Scenario 2: A 5-year-old child has a faint central corneal nebula following a resolved HSV keratitis episode. Her corrected VA is 6/36 in that eye. The slit-lamp shows the nebula is anterior — in the Bowman's/anterior stroma zone. Discuss management. Answer: The nebula is causing amblyopia in a visually critical period (< 8 years). Options: (1) PTK if the nebula is treatable by excimer laser ablation (anterior, small, measurable); (2) contact lens to neutralise the irregular astigmatism; (3) simultaneous amblyopia treatment (patching the fellow eye). Keratoplasty is a last resort in a child due to graft risks and compliance challenges.

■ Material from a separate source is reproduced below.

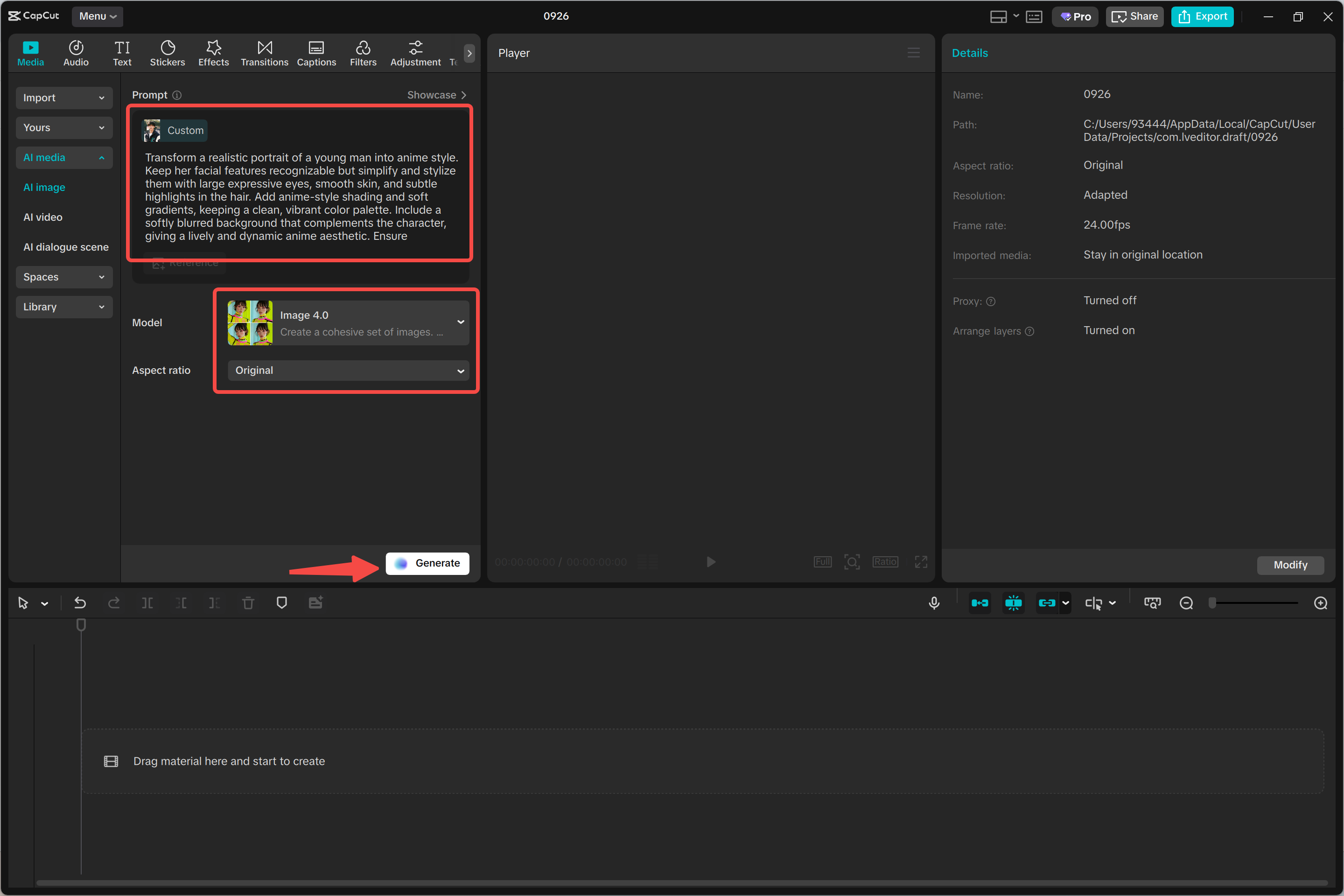Click the record voiceover microphone icon
1344x896 pixels.
coord(934,603)
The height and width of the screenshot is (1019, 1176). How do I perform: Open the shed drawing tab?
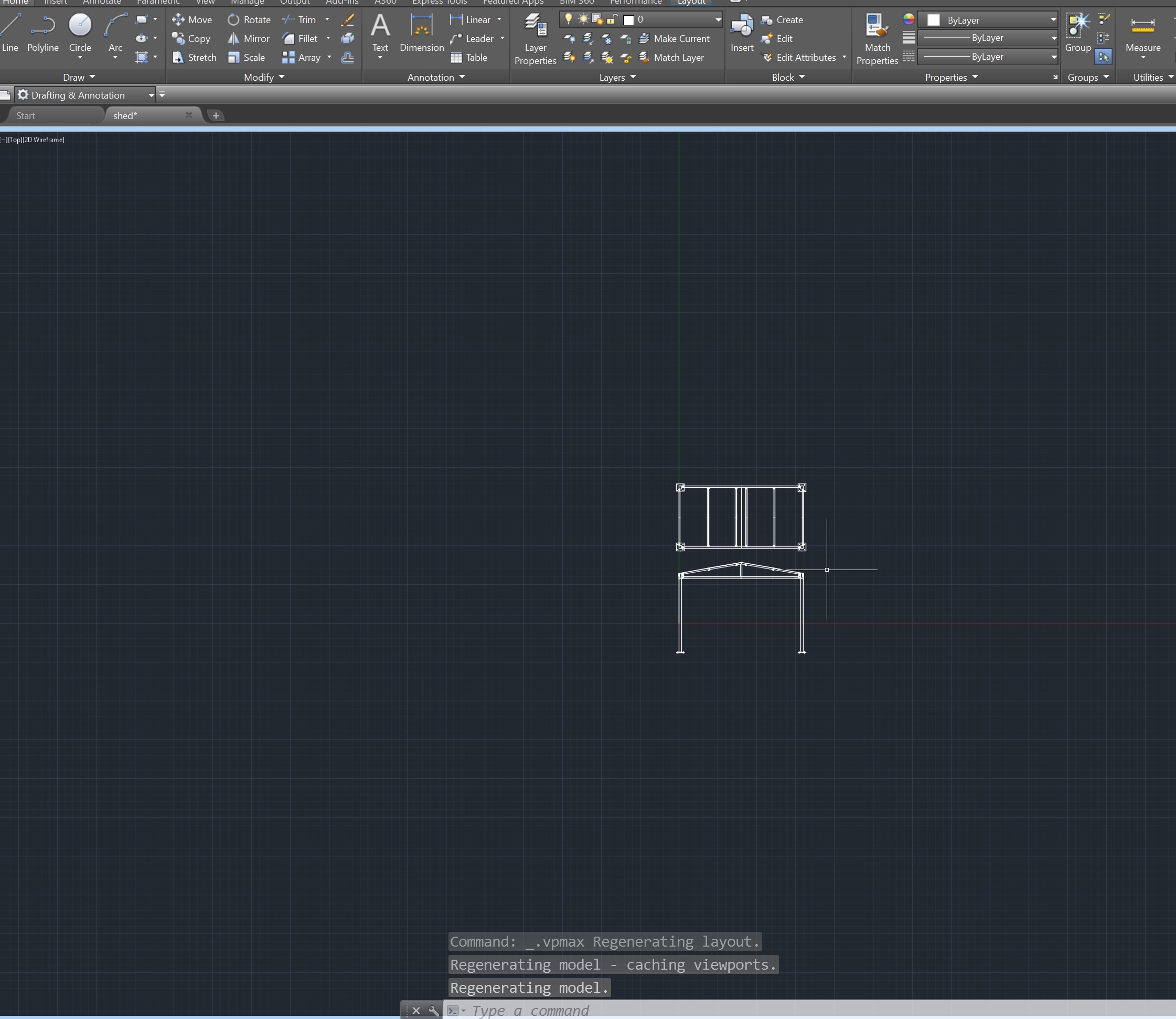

Scenario 3: Grade the following opacities using the three-grade system and select the management: (a) faint corneal haze only visible on oblique illumination, 6/9 vision, peripheral — nebula, peripheral, likely no intervention; (b) white spot 3 mm, central, iris visible through it — macula, central, optical contact lens initially; if vision <6/18 and anterior stroma, consider PTK; (c) dense white opacity, no iris visible, prior penetrating trauma with corneal-iris adhesion — leukoma adherens, complex PK.